Some Y-DNA projects will not accept matches with a different surname. How can we get them to accept adoptees and others with different surnames? Communicate with the admin and explain the situation. There shouldn’t be any impediment.
Comment: Reminded to repeat that there is a party this evening in the Impala room and donations are welcome. 7pm
When will autosomal be added as a third tab to DNA results menu and what might be on it? Elliott doesn’t understand what third tab means. Find him to talk about it.
Could the choice for default privacy settings be more transparent to testers and be replaced by clear options? They can look at it.
Can the number of generations required for skin color change be roughly estimated? Mike Hammer said yes but they’d have to make certain assumptions about the size of the population and the selection coefficient.
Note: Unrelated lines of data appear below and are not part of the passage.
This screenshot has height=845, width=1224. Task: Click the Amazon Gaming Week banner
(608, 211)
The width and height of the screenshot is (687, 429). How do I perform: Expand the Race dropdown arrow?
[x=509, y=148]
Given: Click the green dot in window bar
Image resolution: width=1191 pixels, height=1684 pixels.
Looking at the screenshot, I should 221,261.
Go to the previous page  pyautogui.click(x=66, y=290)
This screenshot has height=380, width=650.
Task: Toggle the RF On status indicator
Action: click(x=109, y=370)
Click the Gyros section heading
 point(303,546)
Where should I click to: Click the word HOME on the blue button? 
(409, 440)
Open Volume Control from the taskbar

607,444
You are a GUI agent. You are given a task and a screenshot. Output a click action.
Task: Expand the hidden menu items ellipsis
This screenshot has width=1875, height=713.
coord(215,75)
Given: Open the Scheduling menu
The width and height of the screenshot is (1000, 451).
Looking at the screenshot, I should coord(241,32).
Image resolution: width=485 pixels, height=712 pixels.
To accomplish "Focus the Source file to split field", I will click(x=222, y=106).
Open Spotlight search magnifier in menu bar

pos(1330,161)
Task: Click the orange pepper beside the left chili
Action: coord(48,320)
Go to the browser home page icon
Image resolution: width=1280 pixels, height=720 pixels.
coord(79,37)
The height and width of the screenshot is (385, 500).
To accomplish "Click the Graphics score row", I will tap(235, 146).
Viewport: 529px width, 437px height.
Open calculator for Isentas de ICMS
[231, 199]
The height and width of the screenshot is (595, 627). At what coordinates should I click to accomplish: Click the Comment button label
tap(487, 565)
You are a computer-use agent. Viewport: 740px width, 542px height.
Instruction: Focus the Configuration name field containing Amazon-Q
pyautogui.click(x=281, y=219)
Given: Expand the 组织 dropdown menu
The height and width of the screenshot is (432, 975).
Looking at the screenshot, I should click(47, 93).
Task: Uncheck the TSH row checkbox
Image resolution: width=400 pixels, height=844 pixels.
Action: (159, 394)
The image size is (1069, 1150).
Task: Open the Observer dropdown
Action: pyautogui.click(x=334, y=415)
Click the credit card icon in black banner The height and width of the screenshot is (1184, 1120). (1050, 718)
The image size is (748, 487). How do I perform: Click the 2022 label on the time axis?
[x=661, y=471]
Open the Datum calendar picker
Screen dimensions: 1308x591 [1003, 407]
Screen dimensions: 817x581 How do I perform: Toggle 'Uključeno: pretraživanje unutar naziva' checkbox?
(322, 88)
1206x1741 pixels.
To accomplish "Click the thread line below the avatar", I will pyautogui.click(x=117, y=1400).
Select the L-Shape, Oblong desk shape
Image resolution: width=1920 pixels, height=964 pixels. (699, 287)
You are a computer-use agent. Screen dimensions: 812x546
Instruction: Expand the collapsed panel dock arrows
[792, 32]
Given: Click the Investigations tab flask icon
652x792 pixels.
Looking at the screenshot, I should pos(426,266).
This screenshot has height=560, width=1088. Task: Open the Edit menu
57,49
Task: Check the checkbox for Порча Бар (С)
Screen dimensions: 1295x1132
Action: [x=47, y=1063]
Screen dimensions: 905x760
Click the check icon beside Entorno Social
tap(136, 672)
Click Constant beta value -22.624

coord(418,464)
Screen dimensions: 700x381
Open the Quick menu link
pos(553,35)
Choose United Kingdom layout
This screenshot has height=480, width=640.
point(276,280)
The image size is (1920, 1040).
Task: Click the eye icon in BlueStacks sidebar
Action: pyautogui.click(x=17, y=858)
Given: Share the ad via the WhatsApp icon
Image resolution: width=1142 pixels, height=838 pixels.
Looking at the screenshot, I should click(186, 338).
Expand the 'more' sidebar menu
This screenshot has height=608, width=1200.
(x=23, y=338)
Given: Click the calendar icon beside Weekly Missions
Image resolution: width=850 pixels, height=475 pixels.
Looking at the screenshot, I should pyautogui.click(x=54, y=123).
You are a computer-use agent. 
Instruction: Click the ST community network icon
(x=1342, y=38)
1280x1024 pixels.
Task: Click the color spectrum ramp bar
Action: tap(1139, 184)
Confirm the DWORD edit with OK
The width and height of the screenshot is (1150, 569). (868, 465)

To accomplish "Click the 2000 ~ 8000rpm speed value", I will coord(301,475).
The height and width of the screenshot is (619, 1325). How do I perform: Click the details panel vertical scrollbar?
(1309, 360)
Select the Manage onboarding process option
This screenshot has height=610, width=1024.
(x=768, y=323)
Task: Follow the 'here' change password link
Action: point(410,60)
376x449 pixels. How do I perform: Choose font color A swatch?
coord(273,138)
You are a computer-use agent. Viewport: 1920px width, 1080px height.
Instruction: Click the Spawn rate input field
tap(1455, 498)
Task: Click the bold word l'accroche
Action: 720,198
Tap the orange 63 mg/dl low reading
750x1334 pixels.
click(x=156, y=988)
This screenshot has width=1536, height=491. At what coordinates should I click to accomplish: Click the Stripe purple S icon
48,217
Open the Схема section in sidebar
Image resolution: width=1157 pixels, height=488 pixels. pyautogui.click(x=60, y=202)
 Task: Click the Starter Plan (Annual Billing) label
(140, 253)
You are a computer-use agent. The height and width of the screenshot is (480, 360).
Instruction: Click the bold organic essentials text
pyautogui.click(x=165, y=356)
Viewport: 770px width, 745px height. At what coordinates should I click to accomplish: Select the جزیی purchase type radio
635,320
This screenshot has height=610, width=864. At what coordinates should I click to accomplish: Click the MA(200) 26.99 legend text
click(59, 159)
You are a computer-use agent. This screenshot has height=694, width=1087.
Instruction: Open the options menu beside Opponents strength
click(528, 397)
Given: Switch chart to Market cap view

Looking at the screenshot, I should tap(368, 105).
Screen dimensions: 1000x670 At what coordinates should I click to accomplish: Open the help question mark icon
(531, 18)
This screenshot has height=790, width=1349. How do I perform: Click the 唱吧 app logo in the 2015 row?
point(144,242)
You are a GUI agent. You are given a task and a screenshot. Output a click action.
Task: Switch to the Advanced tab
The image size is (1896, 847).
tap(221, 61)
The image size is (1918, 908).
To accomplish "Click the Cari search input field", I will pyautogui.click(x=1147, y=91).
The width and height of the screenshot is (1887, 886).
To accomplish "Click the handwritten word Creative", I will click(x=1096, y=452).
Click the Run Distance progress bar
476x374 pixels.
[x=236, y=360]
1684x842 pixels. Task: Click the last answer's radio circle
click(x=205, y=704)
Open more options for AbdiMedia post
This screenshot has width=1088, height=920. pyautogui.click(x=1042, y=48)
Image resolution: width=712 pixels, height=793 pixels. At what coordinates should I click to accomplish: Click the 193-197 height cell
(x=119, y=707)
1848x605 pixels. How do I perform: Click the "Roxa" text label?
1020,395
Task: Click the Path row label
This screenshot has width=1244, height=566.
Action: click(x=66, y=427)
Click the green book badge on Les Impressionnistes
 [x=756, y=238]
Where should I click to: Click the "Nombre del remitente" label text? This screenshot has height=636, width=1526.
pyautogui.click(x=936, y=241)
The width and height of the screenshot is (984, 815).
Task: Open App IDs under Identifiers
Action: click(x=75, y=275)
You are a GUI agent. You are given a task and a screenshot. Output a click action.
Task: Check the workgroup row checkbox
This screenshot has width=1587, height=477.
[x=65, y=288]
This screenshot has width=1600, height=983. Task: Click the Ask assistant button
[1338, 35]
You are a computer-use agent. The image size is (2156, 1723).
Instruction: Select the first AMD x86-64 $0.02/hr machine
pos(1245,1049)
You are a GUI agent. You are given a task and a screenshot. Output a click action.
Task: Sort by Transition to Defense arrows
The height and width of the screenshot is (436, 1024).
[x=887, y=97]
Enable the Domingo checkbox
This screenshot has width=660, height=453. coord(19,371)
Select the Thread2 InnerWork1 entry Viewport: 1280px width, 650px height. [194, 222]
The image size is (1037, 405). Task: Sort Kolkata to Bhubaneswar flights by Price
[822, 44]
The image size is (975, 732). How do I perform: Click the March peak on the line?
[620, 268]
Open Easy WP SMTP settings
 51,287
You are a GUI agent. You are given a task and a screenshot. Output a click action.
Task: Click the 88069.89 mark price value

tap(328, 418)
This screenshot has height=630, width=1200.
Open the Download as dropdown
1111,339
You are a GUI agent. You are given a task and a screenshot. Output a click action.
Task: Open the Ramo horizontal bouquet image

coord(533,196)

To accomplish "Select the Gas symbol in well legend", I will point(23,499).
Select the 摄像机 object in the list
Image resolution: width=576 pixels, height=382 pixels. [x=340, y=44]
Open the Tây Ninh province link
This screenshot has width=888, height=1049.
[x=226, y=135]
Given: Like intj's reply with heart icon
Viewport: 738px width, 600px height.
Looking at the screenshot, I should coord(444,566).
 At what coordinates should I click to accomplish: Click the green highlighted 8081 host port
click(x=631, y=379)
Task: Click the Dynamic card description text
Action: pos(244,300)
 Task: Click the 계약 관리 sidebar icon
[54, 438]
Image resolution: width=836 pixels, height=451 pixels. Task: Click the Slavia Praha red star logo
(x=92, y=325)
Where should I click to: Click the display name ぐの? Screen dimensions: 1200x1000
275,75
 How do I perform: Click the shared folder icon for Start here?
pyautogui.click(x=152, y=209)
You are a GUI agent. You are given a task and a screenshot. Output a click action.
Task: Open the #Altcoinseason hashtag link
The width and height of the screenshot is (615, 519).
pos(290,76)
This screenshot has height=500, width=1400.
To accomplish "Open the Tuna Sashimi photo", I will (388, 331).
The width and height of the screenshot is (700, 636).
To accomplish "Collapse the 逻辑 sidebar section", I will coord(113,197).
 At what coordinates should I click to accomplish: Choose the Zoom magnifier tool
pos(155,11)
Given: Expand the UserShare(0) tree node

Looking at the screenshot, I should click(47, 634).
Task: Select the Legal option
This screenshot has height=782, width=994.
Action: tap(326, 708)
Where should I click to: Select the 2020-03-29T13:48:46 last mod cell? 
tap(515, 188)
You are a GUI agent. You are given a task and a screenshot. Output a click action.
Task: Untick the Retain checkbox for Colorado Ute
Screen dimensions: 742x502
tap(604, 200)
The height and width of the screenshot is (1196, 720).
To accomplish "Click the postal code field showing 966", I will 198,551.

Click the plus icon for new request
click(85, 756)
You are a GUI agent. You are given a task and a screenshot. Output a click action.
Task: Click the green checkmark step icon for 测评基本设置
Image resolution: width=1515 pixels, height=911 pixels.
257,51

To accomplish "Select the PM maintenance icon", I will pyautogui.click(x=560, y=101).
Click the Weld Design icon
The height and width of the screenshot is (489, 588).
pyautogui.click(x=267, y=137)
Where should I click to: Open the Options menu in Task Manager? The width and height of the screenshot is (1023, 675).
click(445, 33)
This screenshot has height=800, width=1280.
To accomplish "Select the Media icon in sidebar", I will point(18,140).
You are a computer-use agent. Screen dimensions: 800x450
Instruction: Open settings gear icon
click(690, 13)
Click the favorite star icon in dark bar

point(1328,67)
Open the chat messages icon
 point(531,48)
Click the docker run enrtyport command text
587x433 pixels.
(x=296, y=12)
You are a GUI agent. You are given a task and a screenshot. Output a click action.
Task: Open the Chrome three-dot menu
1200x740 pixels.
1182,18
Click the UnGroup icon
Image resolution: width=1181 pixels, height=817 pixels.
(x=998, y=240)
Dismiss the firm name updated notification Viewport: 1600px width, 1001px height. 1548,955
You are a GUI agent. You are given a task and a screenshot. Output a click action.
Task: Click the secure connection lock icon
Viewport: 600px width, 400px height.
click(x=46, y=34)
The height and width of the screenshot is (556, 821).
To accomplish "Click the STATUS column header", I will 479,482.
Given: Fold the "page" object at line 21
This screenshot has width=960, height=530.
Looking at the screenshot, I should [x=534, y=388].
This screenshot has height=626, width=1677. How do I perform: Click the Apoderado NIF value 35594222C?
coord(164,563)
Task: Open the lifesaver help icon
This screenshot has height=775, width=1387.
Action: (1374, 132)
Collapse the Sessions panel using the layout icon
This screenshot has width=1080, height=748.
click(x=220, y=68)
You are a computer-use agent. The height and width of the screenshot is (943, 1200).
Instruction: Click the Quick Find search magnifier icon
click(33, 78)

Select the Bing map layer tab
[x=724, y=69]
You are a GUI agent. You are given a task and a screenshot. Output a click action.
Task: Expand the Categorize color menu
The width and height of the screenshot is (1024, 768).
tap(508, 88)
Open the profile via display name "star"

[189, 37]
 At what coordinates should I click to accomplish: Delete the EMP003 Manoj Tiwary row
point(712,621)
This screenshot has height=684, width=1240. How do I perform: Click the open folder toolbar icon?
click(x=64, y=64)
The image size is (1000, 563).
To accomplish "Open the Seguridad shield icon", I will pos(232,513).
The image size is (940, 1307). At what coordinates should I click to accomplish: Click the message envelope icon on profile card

If something has a strong adaptive advantage, it could be calculated with population genetic theory. Very good question.
With the Wayback Machine, once published means the beneficiaries of data have little say or not. Once you put anything on the internet, Google and Bing have it. Anything that’s public in general is public.
How many mtDNA projects? 211
Deceased testers – can you do PCR to amplify the sample and preserve it for future testing? It’s actually the opposite. They’d want to keep it in the vial with the lysis buffer that they’ve been using for 18 years. Keep it in that state for as long as possible when really good single cell sequencing technology would be available and from a small amount of DNA what today they have to use with the PCR process.
How long until that happens? Mike Hammer said don’t know. Sometime in the future. Stay healthy.
Question for Peter about H4a1a1a. Peter said it is based on how closely related Finland and Sweden are. They are very close and it’s hard to say anything about this.